De nouveaux jeunes intègrent l’académie Camp Nous, Wilner Etienne en parle

Certains jeunes (filles et garçons) formés à l’académie Camp Nous ont quitté le pays puisqu’ils ont signé des contrats professionnels en Europe (Nérilia Mondésir, Batsheba et Kethna Louis). D’autres encore, à cause de la déperdition en football, ont disparu de la circulation. Pour remplacer ces jeunes, qui auront pour tâche de représenter le pays à travers le monde, la Direction technique nationale (DTN) de la Fédération haïtienne de football a procédé à des séances de détection de talents. Wilner Étienne, qui dirige la DTN, a accepté volontiers de répondre aux questions du Nouvelliste.

Le Nouvelliste : Une nouvelle vague de jeunes (filles et garçons) vient d’intégrer l’académie de formation Camp Nous. Ils ont au nombre de combien ?

Wilner Étienne : L’académie fédérale Camp Nous officiellement a été inaugurée le 30 mai 2012. Chaque année, la Direction technique nationale organise des sessions de détection pour renouveler ou pour augmenter le nombre d’enfants au centre. Aujourd’hui, on en compte plusieurs promotions : U-13 filles, U-15 filles, U-20 filles et séniors filles. Il compte aussi les U-15 garçons et U-17 garçons. On a au total 250 jeunes (filles et garçons) à l’académie Camp Nous, sise au ranch de Croix-des-Bouquets.

LN : D’où viennent-ils et comment ont-ils procédé pour intégrer ce centre de formation ?

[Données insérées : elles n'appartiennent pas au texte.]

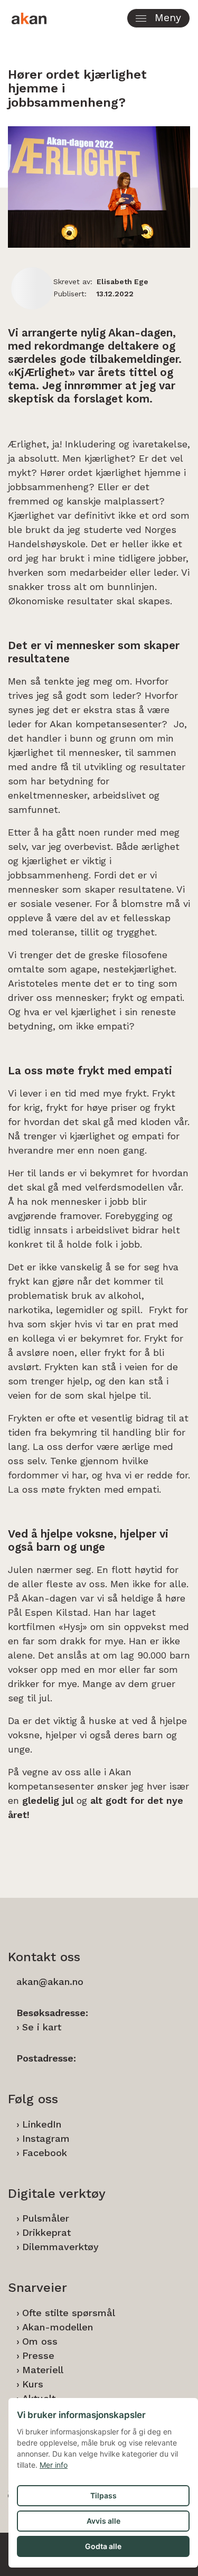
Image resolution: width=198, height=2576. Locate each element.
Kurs (32, 2384)
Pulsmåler (45, 2218)
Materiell (42, 2369)
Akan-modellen (57, 2327)
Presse (38, 2355)
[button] (158, 18)
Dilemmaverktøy (60, 2246)
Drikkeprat (46, 2232)
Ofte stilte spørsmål (68, 2312)
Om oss (40, 2341)
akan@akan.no (49, 1981)
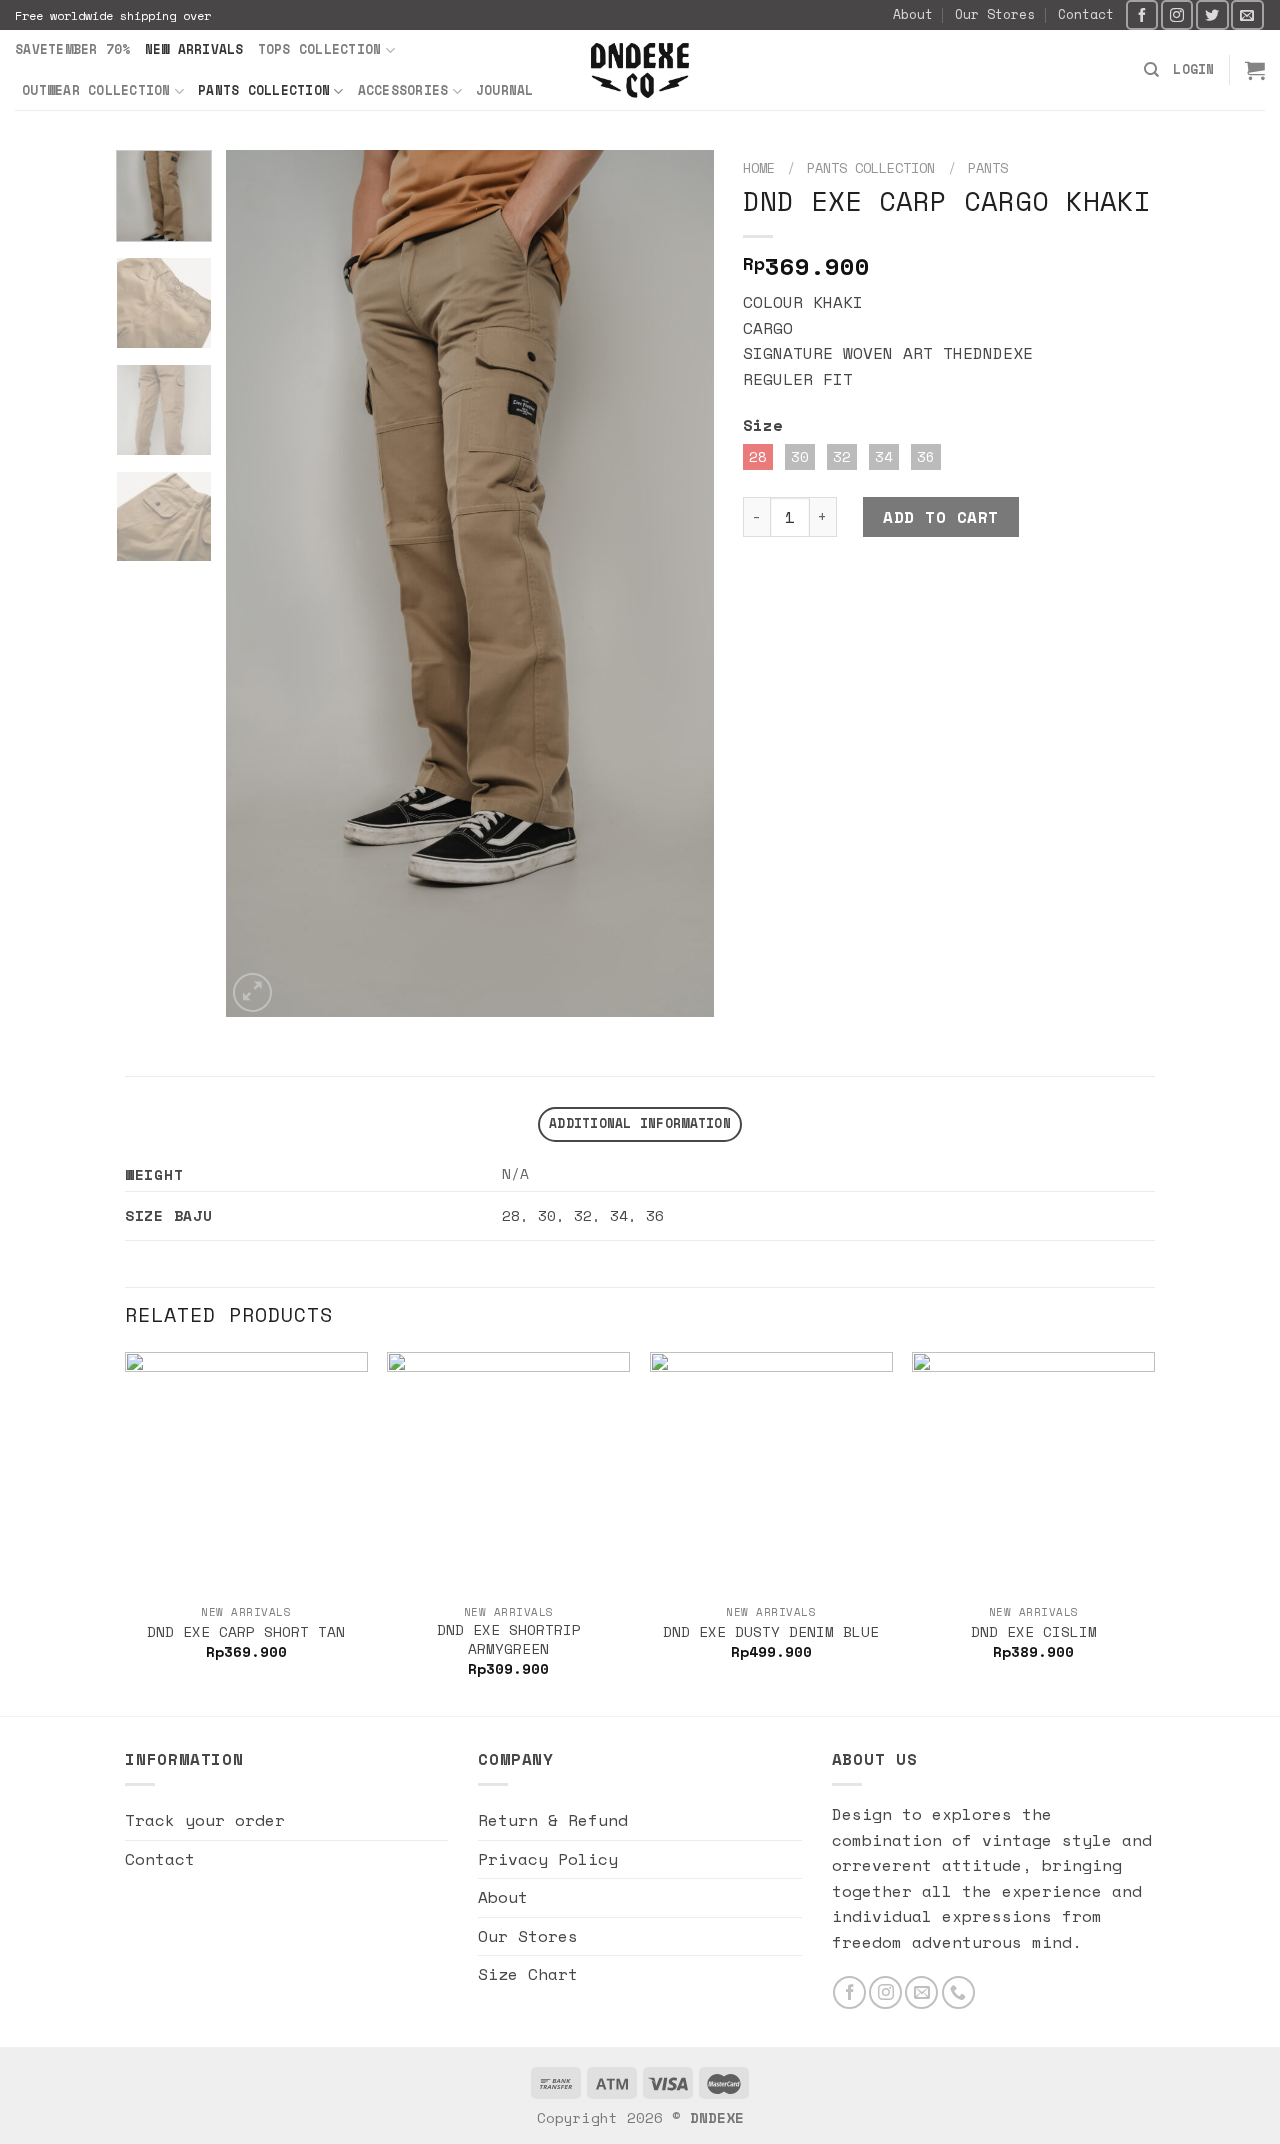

WE : Le critère pour intégrer l’académie Camp Nous n’est autre que la détection des talents dans toutes les régions du pays avec plusieurs phases. En général, ces enfants viennent de tous les coins du pays, je pèse mes mots, dans tous les coins du pays, et on les recrute selon nos critères de choix basant généralement sur leurs talents et leurs compétences footballistiques.

LN : Les sélections nationales d’Haïti (toutes catégories confondues) sont presque rachitiques. Qu’en est-il de cette nouvelle vague de jeunes ?

WE : Le problème du rachitisme est plutôt complexe. Cela est génétique et aussi d’ordre alimentaire. Il y a des études qui se font là-dessus. Que je sache, il faut qu’il y ait un régime alimentaire équilibré pour notre population, voire nos athlètes, pour tenter de déraciner ce mal qui ne cesse de ronger notre population en général et nos sportifs en particulier.

LN : Avec ces jeunes, la FHF fixe un objectif, n’est ce pas? Si oui, lequel ?

WE : Notre objectif se base sur trois aspects: football, étude et citoyenneté. En termes clairs, on part à la recherche de bons citoyens bien éduqués ayant la capacité de jouer au football. Sans l’ombre d’un doute, après leurs carrières footballistiques qui sont généralement courtes, ils pourront être en mesure de gagner leur pain.

Le Nouvelliste : Pour clore cette entrevue, ces jeunes vont travailler sous la houlette de quel staff technique ?

Wilner Étienne : Les jeunes de 12 ans filles ont leur staff composé de Roselène Joseph, Guliano Philippe, Meuse Denis et Jésula Léoné. Tout le travail, je tiens à le préciser, est élaboré par la Direction technique nationale (DTN).